Create plenty of space for movement
Consider whether the physical space can be rearranged and check that pathways are free. This may mean checking if pathways are wide enough for a student to easily navigate and that there are no loose objects on the floor.
Allow plenty of time for transitions
Some students with cerebral palsy may need extra time to move between classrooms and buildings. Alternatively, plan the student’s classes so it minimises how much they need to move from class to class.
When possible, allow the student to choose what they would like to do. Encourage teachers, School Learning Support Officers (SLSOs), Aboriginal SLSOs, and Aboriginal Education Officers (AEO) to give students space to interact with peers and participate independently. This can help to encourage social interactions with peers.

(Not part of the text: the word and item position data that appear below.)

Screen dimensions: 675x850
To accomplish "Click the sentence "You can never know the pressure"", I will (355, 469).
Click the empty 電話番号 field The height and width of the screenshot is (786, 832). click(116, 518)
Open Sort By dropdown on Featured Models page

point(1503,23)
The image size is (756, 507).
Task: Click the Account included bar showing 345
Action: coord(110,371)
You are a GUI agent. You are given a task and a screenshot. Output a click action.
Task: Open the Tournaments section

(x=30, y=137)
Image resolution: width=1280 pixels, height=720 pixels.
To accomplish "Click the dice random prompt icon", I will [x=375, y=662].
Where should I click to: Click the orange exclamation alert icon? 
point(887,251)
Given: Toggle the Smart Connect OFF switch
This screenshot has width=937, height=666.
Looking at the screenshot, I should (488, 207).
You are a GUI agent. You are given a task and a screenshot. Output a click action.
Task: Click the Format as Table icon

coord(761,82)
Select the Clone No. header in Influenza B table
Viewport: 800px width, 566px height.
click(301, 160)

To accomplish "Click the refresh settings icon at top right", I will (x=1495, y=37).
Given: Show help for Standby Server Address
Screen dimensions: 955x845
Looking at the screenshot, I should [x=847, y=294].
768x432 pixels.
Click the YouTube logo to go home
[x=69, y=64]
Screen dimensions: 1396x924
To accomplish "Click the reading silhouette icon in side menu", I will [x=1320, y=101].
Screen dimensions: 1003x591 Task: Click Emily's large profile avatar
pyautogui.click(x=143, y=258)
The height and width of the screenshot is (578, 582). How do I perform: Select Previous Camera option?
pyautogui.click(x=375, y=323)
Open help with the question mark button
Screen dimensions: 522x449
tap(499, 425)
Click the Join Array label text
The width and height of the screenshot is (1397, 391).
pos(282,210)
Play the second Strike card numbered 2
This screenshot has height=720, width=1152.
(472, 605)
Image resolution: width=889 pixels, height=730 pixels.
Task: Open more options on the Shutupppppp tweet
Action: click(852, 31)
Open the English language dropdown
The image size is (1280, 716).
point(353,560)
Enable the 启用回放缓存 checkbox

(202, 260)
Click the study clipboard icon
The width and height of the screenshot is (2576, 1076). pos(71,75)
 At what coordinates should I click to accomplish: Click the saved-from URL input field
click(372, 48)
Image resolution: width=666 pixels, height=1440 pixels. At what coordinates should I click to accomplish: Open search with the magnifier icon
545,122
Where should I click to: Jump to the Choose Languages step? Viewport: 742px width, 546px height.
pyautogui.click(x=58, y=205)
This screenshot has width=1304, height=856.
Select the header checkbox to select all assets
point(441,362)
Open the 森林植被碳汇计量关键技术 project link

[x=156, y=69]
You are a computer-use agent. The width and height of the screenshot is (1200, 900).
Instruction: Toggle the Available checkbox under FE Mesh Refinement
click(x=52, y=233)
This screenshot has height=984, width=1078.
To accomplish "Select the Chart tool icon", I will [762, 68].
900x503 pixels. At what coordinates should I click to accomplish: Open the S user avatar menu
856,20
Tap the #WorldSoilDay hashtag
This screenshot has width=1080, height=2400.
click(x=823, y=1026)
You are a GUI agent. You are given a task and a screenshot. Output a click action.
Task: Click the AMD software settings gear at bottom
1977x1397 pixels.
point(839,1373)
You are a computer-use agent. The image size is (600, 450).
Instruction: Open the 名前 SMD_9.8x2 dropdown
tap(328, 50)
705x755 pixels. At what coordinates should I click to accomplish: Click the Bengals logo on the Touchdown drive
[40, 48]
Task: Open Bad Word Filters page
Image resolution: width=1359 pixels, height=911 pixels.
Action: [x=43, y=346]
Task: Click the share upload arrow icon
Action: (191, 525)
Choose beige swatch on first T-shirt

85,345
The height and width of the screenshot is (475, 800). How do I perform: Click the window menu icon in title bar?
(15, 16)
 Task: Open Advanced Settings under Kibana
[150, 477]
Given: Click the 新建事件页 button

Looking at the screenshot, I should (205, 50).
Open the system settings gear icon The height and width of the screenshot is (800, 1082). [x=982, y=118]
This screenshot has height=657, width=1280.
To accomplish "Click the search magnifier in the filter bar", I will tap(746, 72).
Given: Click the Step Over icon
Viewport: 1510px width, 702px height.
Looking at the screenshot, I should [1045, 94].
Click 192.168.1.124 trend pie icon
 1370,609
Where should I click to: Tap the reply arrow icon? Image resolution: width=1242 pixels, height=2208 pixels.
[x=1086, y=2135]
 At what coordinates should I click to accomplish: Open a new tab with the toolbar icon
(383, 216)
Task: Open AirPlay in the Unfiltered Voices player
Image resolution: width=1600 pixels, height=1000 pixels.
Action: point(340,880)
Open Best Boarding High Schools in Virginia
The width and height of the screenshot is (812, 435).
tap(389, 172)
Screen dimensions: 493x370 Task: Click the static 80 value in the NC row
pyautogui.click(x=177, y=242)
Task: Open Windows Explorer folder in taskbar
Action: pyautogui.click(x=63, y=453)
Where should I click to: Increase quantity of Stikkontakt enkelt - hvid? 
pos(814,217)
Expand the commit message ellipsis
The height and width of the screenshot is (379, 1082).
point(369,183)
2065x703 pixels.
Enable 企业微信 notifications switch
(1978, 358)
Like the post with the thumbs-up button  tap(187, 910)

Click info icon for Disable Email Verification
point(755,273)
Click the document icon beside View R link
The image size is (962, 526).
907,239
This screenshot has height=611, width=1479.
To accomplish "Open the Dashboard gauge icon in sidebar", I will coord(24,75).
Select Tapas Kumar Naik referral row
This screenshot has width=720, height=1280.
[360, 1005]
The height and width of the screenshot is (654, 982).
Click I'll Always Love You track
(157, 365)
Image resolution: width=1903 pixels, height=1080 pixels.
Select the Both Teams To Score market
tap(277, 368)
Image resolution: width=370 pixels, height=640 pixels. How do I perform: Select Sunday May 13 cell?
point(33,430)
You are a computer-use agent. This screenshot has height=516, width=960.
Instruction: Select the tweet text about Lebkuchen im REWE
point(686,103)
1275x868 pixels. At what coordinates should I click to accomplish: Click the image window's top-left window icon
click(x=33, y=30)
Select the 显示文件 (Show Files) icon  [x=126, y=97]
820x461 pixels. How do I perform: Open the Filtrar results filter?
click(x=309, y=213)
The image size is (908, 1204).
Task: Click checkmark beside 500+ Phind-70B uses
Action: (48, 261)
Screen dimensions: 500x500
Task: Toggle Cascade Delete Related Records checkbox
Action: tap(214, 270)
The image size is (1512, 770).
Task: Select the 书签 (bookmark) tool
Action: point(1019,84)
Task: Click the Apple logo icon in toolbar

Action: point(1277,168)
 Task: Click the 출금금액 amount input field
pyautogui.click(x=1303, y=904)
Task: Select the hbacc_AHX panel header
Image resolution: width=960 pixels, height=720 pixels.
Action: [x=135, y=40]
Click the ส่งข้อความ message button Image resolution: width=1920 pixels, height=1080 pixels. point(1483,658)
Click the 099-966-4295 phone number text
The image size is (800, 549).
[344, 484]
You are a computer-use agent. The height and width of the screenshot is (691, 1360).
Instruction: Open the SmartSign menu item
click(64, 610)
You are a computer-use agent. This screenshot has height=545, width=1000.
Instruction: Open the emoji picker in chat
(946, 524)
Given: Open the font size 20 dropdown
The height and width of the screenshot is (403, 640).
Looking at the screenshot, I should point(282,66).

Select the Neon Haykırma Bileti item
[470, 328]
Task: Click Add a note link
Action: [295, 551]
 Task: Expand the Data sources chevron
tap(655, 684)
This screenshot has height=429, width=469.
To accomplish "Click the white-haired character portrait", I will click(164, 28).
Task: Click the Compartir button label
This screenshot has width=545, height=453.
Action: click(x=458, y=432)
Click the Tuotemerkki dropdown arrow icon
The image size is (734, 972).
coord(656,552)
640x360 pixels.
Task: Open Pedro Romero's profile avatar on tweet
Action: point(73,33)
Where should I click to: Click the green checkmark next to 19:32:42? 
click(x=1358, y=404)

Consider seating position and duration
Some students might need extra help to support their posture or physical comfort in the classroom. Bean bags or pillows may help, sometimes the student may need to change position regularly or stand. This may help with pain management, or particular tasks like handwriting.
It is important that you speak with the student and their parents or carers about how you can assist the student to optimise their levels of comfort for classroom participation and engagement. Consider also talking with any allied health professionals working with the student about the best seating position for them.
For some students, a seating aid, postural support or mobility aid may be required. Such devices are permitted for therapeutic purposes, not for managing behaviour. Use of these devices must be prescribed by an allied health professional.
Their use in the school must be planned in consultation with student and their parent/carer and only used in accordance with that plan. Further information can be found in the guidelines for the use of seating aids, postural supports and mobility aids for students with disability at school.
Allow more time to learn skills and understand concepts
Some students may need more time to process and learn new skills in the classroom. Breaking down key learning concepts and activities into smaller but challenging sequences may be helpful.